Picture this: A multibillion dollar company wants to influence the opinions and actions of its employees. Executives hold mandatory town hall meetings where they imply that workers better toe the company line or risk being fired. On the job, supervisors push the company’s views on their subordinates. The corporation starts monitoring employees’ conversations on Facebook and Twitter. Dissenters are threatened, and moles are planted.
It’s just another day at too many U.S. companies, where workers who want a voice in their workplace face campaigns of harassment, intimidation and worse. But increasingly, we’re hearing that it’s happening at workplaces across the country when it comes to workers’ participation in our democracy, thanks to the Supreme Court’s Citizens United ruling.
Citizens United opened the floodgates to limitless corporate money in elections, but in a lesser known move, it also overturned laws prohibiting employers from forcing their employees to listen to their political views – legalizing the one-sided, on-the-clock propaganda tactics that have long been a hallmark of anti-union campaigns.
Mitt Romney made that perfectly clear during a conference call with the National Federation of Independent Business, in which he encouraged employers to persuade workers how to vote in the presidential election. “I hope you make it very clear to your employees what you believe is in the best interest of your enterprise and therefore their job and their future in the upcoming elections,” he said on the call, brought to light by reporting in “In These Times.”
Romney even went out of his way to reassure business owners that there’s nothing wrong with this strong arming. “Nothing illegal about you talking to your employees about what you believe is best for the business, because I think that will figure into their election decision, their voting decision and of course doing that with your family and your kids as well,” he said.
CEOs are already on it.
Mike White, the CEO of Rite-Hite industries, a major employer in Milwaukee, sent an email to employees stating that they "should understand the personal consequences to them of having our tax rates increase dramatically if President Obama is re-elected, forcing taxpayers to fund President Obama's future deficits and social programs (including Obamacare), which require bigger government."
White may be running into some trouble in because Wisconsin law prohibits employers from making “threats intended to influence the political opinions or actions of the employees.” But so far, Citizens United has had a broad reach; a challenge to “Citizens United” by the state of Montana was struck down this summer.
The Koch Brothers mailed 45,000 employees a flyer endorsing Romney and a letter warning that their livelihood depends on how they vote. Westgate Resorts CEO David Siegel sent an email to thousands of employees, strongly suggesting that if Barack Obama is reelected it “means fewer jobs, less benefits and certainly less opportunity for everyone." ASG Software Solutions CEO Arthur Allen also forecasted massive cuts and layoffs in an Obama second term in an email to his workers.
Unfortunately, the labor movement knows the dangers of this culture of fear all too well.
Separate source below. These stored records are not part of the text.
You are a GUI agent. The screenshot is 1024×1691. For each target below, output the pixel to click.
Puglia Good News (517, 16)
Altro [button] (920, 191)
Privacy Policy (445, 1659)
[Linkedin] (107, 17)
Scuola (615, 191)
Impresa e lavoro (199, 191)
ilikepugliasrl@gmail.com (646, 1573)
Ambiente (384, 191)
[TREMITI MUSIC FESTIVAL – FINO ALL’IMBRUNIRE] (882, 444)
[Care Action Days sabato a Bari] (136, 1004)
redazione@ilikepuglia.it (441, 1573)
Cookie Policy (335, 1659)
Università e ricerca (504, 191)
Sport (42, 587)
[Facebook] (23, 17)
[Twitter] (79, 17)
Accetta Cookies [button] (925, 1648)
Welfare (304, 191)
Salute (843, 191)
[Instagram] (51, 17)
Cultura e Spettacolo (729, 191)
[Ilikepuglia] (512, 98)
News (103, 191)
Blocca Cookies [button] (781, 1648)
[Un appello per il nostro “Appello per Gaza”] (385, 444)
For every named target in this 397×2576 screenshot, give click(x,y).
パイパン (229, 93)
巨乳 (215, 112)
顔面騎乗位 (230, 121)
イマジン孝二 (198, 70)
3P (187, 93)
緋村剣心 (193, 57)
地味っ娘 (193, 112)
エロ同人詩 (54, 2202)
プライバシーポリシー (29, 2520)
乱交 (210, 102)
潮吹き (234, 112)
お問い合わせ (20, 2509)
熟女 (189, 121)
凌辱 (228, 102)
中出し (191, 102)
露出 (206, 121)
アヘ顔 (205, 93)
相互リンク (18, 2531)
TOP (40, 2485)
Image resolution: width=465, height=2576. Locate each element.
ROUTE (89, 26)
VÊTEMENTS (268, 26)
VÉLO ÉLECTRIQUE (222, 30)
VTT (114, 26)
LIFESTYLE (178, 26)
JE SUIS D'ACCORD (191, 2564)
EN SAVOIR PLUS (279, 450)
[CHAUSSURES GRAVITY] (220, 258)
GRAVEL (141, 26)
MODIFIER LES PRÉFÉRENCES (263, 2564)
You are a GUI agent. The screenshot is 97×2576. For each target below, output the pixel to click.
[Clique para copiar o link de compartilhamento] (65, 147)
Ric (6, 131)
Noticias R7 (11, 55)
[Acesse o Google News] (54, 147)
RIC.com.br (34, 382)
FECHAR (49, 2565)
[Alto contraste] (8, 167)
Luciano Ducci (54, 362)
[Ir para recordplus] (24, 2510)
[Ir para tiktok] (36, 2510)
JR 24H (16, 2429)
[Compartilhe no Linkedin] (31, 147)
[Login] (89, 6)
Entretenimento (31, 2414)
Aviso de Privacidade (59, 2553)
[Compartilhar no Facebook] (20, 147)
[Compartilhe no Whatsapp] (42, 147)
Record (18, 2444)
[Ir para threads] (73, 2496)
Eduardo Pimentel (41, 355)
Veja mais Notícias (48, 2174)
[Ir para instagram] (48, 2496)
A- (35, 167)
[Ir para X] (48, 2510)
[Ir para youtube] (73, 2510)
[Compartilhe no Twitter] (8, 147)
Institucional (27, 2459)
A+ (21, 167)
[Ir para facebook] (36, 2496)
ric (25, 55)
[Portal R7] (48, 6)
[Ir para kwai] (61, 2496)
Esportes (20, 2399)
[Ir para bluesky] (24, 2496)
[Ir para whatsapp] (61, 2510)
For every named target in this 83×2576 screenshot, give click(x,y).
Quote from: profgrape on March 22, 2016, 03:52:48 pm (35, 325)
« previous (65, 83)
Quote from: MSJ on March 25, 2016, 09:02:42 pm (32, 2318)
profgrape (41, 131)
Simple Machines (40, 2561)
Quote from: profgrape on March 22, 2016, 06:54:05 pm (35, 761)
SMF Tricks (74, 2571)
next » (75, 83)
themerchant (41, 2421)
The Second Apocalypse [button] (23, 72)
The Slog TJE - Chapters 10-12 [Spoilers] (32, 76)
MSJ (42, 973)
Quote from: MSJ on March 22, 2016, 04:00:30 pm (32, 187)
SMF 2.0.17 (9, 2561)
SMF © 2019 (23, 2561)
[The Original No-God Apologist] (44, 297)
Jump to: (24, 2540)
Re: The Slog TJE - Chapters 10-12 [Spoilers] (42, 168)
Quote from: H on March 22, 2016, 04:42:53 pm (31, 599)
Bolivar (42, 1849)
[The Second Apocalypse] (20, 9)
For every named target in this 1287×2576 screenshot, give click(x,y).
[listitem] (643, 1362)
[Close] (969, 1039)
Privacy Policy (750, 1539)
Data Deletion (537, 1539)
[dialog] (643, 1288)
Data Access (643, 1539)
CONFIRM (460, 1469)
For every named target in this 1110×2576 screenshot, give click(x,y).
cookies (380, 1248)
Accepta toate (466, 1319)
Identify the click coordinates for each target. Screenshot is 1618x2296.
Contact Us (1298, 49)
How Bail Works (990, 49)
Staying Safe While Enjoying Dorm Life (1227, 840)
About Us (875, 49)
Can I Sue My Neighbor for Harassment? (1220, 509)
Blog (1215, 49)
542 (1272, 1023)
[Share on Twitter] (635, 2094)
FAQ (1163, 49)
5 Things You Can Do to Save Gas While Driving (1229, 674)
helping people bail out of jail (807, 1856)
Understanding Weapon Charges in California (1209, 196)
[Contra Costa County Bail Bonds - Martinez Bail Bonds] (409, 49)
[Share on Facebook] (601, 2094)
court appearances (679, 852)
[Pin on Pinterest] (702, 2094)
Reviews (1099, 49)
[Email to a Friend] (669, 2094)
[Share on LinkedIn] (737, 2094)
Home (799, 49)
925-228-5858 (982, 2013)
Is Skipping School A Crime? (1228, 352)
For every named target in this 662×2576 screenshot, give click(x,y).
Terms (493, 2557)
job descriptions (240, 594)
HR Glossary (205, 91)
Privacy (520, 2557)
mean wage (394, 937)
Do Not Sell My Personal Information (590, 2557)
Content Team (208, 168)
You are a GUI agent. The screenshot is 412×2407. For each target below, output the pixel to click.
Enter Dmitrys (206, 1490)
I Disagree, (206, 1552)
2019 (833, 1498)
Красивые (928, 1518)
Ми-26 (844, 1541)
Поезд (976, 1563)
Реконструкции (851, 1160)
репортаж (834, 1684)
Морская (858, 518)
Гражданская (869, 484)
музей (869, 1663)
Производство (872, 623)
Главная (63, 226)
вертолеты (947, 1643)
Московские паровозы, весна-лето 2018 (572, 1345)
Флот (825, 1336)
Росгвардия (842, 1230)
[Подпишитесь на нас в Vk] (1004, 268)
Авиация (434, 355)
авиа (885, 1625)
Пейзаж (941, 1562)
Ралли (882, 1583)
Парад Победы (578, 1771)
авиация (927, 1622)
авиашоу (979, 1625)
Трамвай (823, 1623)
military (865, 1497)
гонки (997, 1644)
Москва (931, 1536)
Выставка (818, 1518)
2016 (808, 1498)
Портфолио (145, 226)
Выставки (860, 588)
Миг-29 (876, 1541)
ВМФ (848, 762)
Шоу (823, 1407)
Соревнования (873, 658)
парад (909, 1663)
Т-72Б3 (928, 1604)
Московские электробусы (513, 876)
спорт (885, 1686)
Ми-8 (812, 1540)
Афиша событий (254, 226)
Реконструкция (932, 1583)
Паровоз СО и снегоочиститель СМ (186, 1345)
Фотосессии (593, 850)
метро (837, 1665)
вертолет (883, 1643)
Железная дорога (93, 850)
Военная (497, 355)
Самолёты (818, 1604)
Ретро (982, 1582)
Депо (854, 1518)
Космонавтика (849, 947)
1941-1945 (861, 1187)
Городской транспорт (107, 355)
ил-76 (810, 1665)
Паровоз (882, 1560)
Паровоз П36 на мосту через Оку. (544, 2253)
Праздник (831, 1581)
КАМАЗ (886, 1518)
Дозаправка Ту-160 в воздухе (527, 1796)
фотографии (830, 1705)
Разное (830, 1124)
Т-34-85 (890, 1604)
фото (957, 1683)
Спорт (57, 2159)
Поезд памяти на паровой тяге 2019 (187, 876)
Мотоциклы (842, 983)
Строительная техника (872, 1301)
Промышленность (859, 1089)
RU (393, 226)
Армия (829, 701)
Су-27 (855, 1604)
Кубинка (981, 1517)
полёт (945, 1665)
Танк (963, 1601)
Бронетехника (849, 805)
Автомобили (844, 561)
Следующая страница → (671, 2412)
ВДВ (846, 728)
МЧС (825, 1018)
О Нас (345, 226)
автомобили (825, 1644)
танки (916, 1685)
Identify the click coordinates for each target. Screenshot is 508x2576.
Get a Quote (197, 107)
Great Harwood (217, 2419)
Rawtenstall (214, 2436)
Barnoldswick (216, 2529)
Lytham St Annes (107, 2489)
But corporate campaigning at work is not free speech, whether directed against collective bargaining rights or in favor of a political candidate. Money and economic power are not speech and cannot substitute for the rights of every member of our society to be more engaged in their own decision making.
For decades workplace rights have been attacked. Now no limits means our political rights can be threatened as well. We need to build a political movement for democracy that makes it clear that money is not speech and that in our 21st century democracy, the rights of all of us to participate effectively must be cherished.